A ideia era fantástica, mas precisávamos desenvolvê-la. Levei o projeto para meus sócios da Imagem-Tempo. Eduardo Ades achou que um bom formato para essa ideia seria o de interprograma, episódios de curta duração (3 minutos, no nosso caso), que funcionam bem para consumo no streaming. Daniela Santos, produtora executiva, batizou o projeto de “Arte na Capa”. O Canal Brasil, nosso parceiro nos documentários “Crônica da Demolição”, “Torquato Neto – Todas as horas do fim” e “Yorimatã” – além de alguns DVDs – aprovaram o projeto e tudo começou.

cover.jpg: Os discos apresentados no programa compõem um importante acervo de parte da musica brasileira do século passado (e alguns poucos dos anos 2000). Focam em artistas, por assim dizer, consagrados.
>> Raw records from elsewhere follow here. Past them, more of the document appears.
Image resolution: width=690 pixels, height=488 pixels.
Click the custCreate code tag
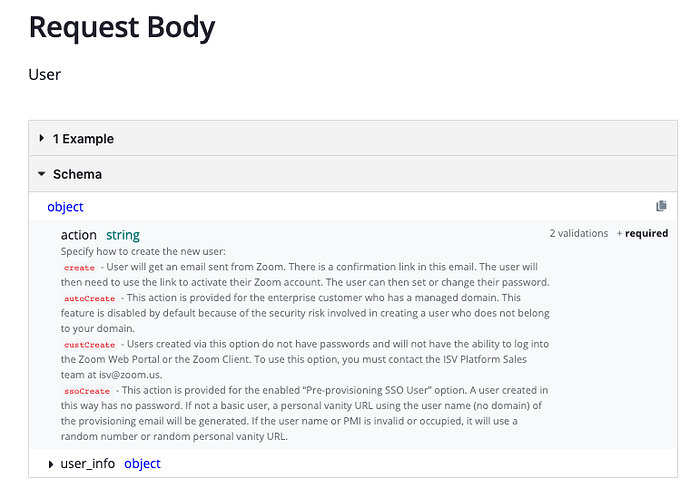coord(89,345)
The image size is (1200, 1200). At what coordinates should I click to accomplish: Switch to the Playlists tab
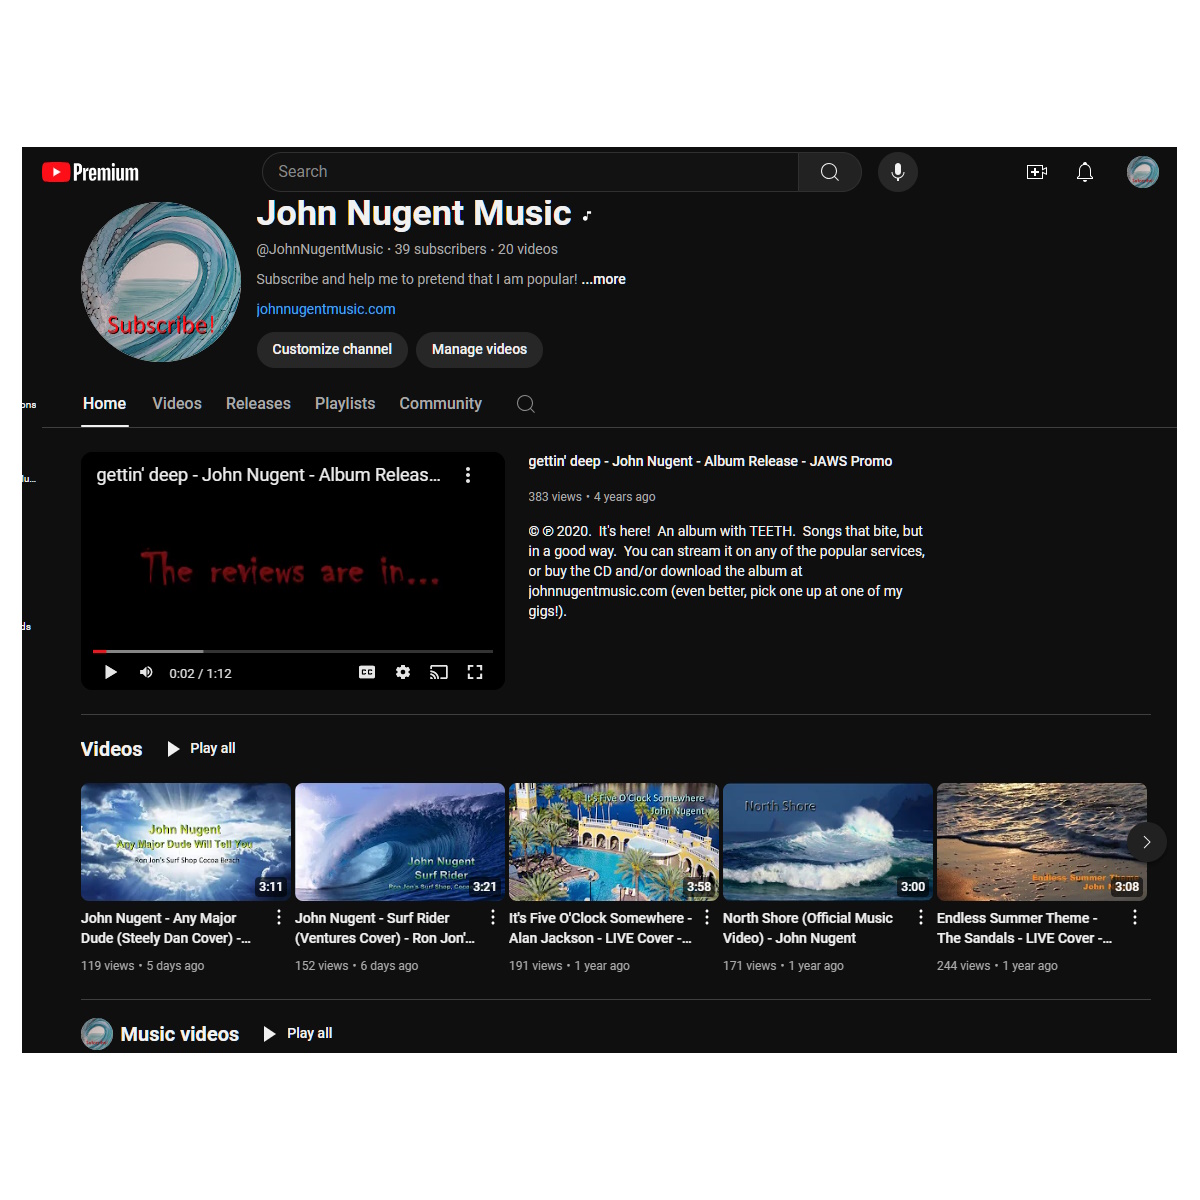coord(345,404)
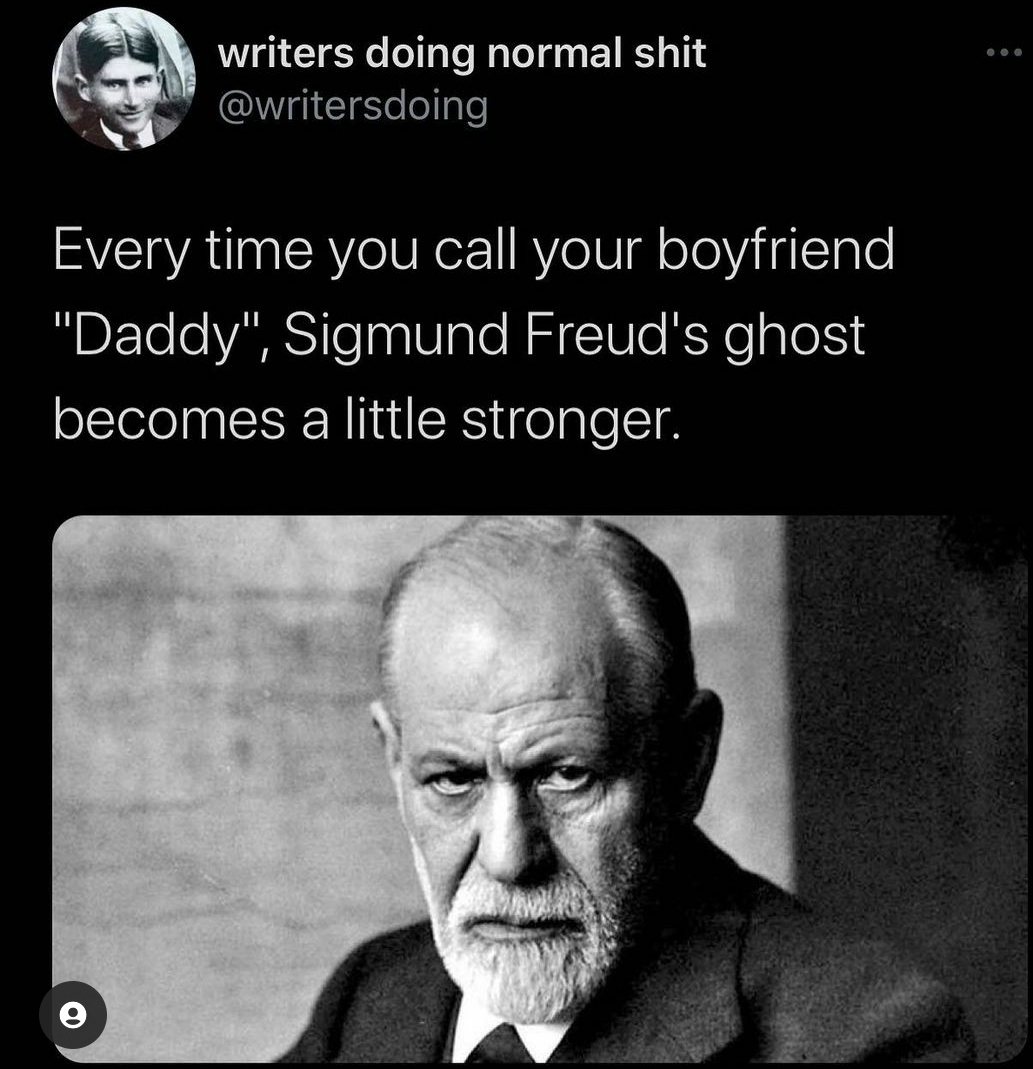Viewport: 1033px width, 1069px height.
Task: Click the dark right side of the attached photo
Action: pyautogui.click(x=907, y=716)
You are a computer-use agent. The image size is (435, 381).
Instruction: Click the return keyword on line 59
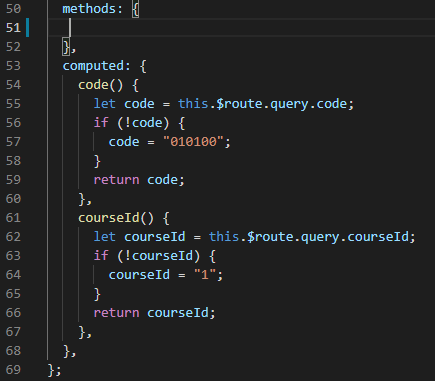click(116, 180)
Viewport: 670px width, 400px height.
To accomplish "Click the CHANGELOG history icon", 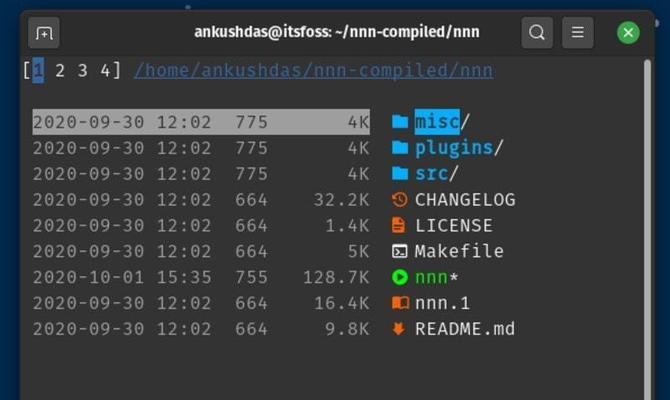I will tap(400, 200).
Partindo de um ponto de vista mais pessoal, o que você e o resto da equipe gostam de ouvir em casa e de que maneira isso influencia nas escolhas dos discos abordados no programa?

João Felipe Freitas: Ouço de tudo, sem grandes preferências. Toda música tem seu momento. Hoje, o que tenho escutado mais é a tal da MPB. Lá em casa, na minha infância, a devoradora de discos sempre foi minha irmã, sete anos mais velha que eu e que tinha uma das paredes do quarto coberta de LPs. Bossa-Nova e Roberto Carlos eu escutava no toca fitas do carro do meu pai. E eu mesmo demorei muito tempo até ter meu próprio som dentro do quarto. O que fez de mim uma espécie de “voyeur musical”, um ouvinte da música alheia bastante interessado em descobrir o que o outro gosta de ouvir.

Acabei casando com uma mulher que trabalha na indústria fonográfica e entende bem mais do assunto do que eu, mas acho que minha ignorância, minha curiosidade e minha paixão por música é o que justamente me faz querer saber mais e ouvir mais sobre o assunto. Mas quando penso em capa de disco, lembro mesmo é da gigantesca parede da minha irmã e como aquelas capas coloridas, de gêneros variados, de RPM à Maria Bethânia, me atraíam. As escolhas das capas passam por esse lado afetivo, mas também fazem jus a capas e discos considerados antológicos.

Luiz Melodia segura Pérola Negra (foto: Imagem Tempo)

cover.jpg: Você comentou que a quarta temporada já está a caminho. Pode adiantar alguma capa que vamos ver/ouvir?

João Felipe Freitas: Ainda teremos capas clássicas, como a do RPM, feita pelo artista plástico Alex Flemming, mas também capas bem atuais, como Pabllo Vittar e Baiana System.

cover.jpg: São quase 80 episódios distribuídos em três temporadas e aproximadamente 17 mulheres representadas, se não contei errado. Você considera que as mulheres estão bem representadas na música brasileira? E no mercado das capas de disco, as mulheres designers, artistas plásticas etc estão bem representadas (em quantidade e relevância)?

João Felipe Freitas: Acho que na música em geral as mulheres estão bem representadas. Temos uma nova geração de cantoras, temos uma cena pop forte. Mas devo fazer a ressalva de que essa é uma perspectiva masculina, um olhar provavelmente míope. O que enxergo com mais clareza é que o programa não está representativo o suficiente e essa falha é resultado de vários fatores que influem nessas escolhas de que discos fazer em cada temporada, sendo um dos mais determinantes a agenda da própria artista. Já com relação aos capistas, historicamente, o número de mulheres é bem menor do que de homens, mas acredito que essa realidade esteja mudando.

cover.jpg: De todos os episódios, teve algum que marcou mais? E por quê?

João Felipe Freitas: Foram tantos! Entrevistar Cesar Villela para o episódio com as capas da Elenco foi um privilégio. Uma aula também conversar com Elifas Andreato, Cafi, Luiz Stein, Gringo Cardia, Vik Muniz… Difícil destacar apenas um episódio.